▸ WHAT TO DO
Please update the items from the line containing "The width and" through the line containing "Click the green Run button in toolbar" by replacing "green" with "blue", leaving all else unchanged.

▸ GIVEN INFORMATION
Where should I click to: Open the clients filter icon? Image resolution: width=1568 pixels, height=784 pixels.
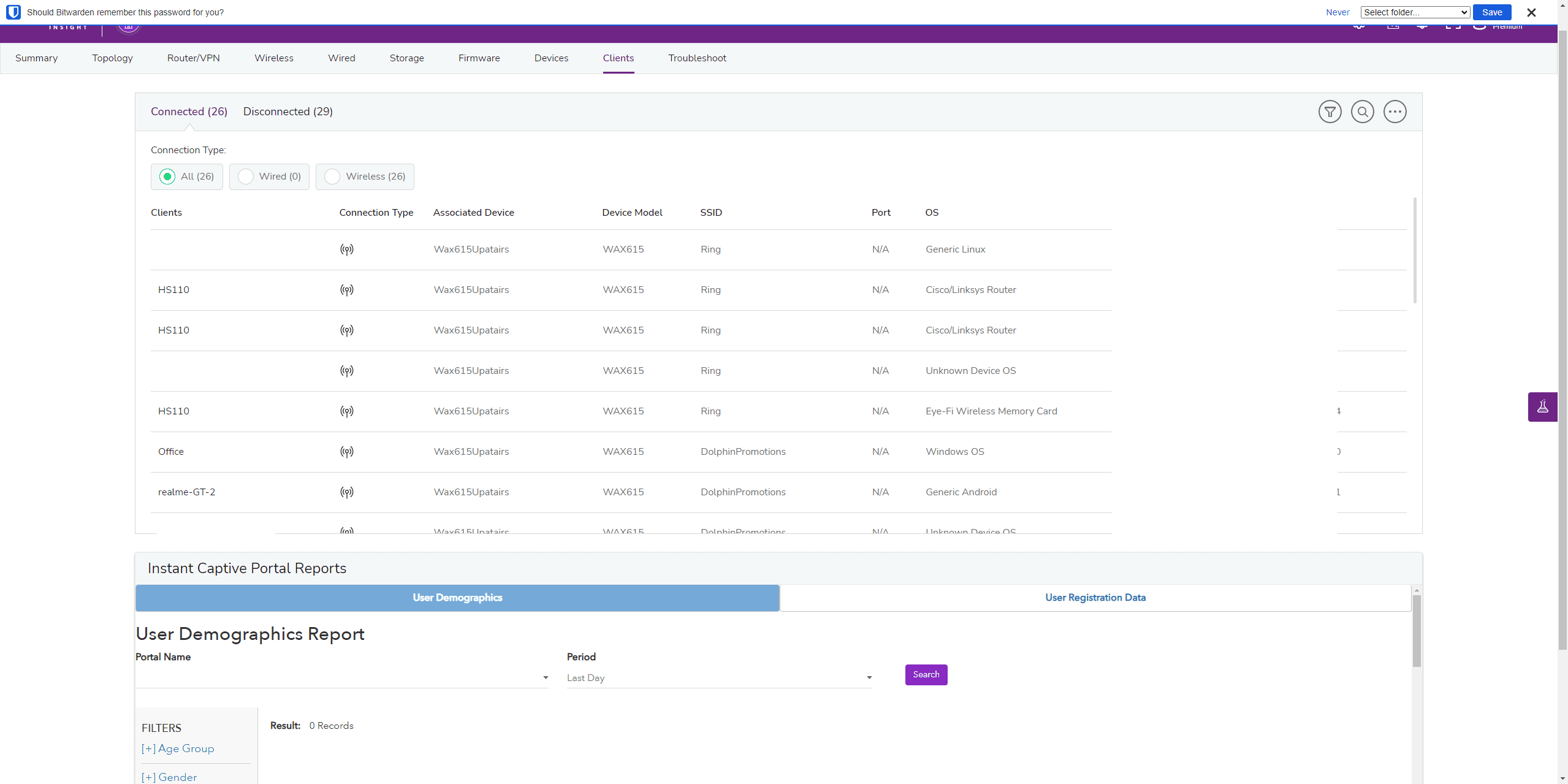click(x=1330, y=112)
* * *
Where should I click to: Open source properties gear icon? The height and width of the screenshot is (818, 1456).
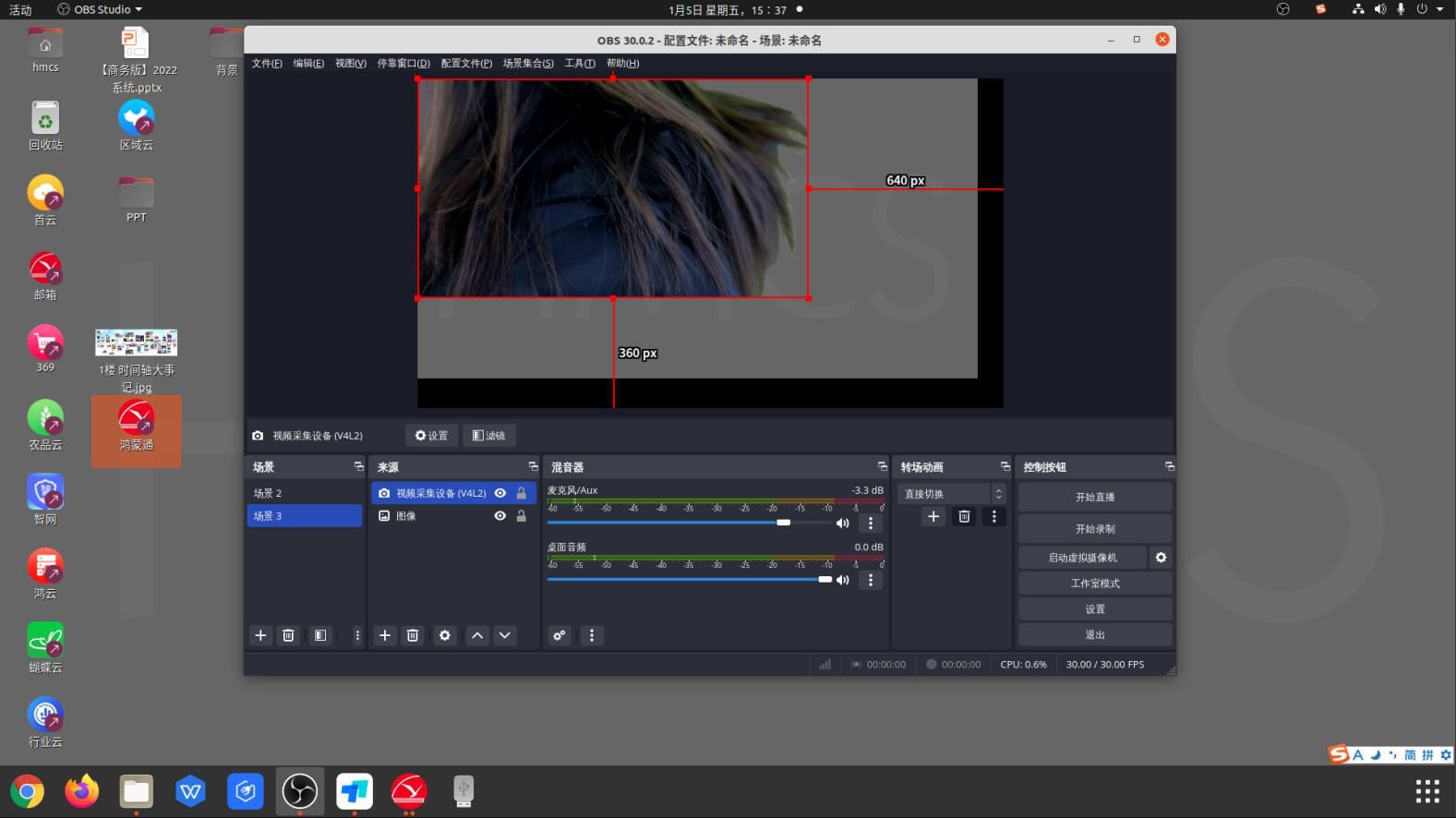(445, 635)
==
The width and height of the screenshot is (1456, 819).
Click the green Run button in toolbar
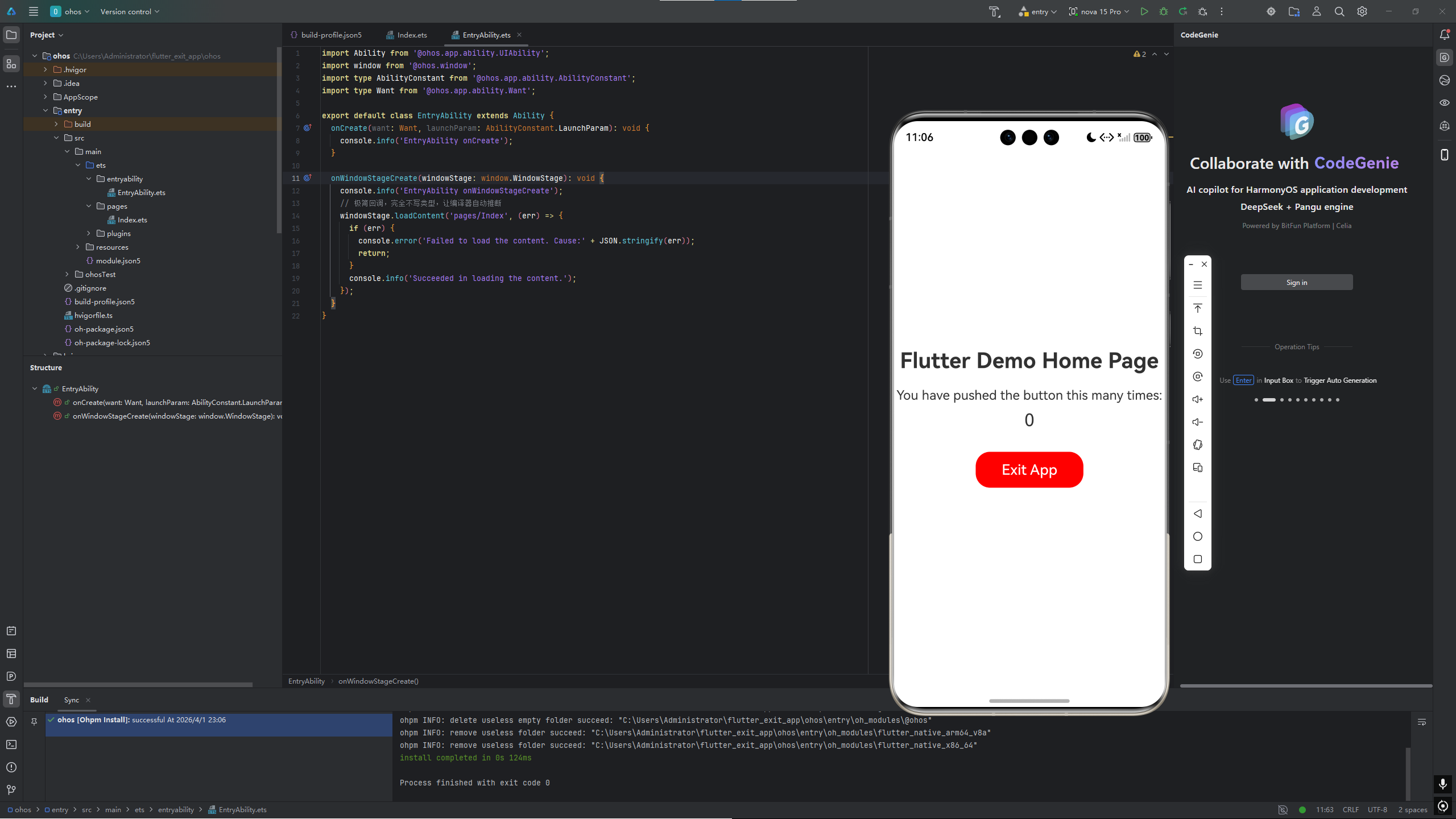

▸ RESULT OF THIS TASK
The width and height of the screenshot is (1456, 819).
Click the blue Run button in toolbar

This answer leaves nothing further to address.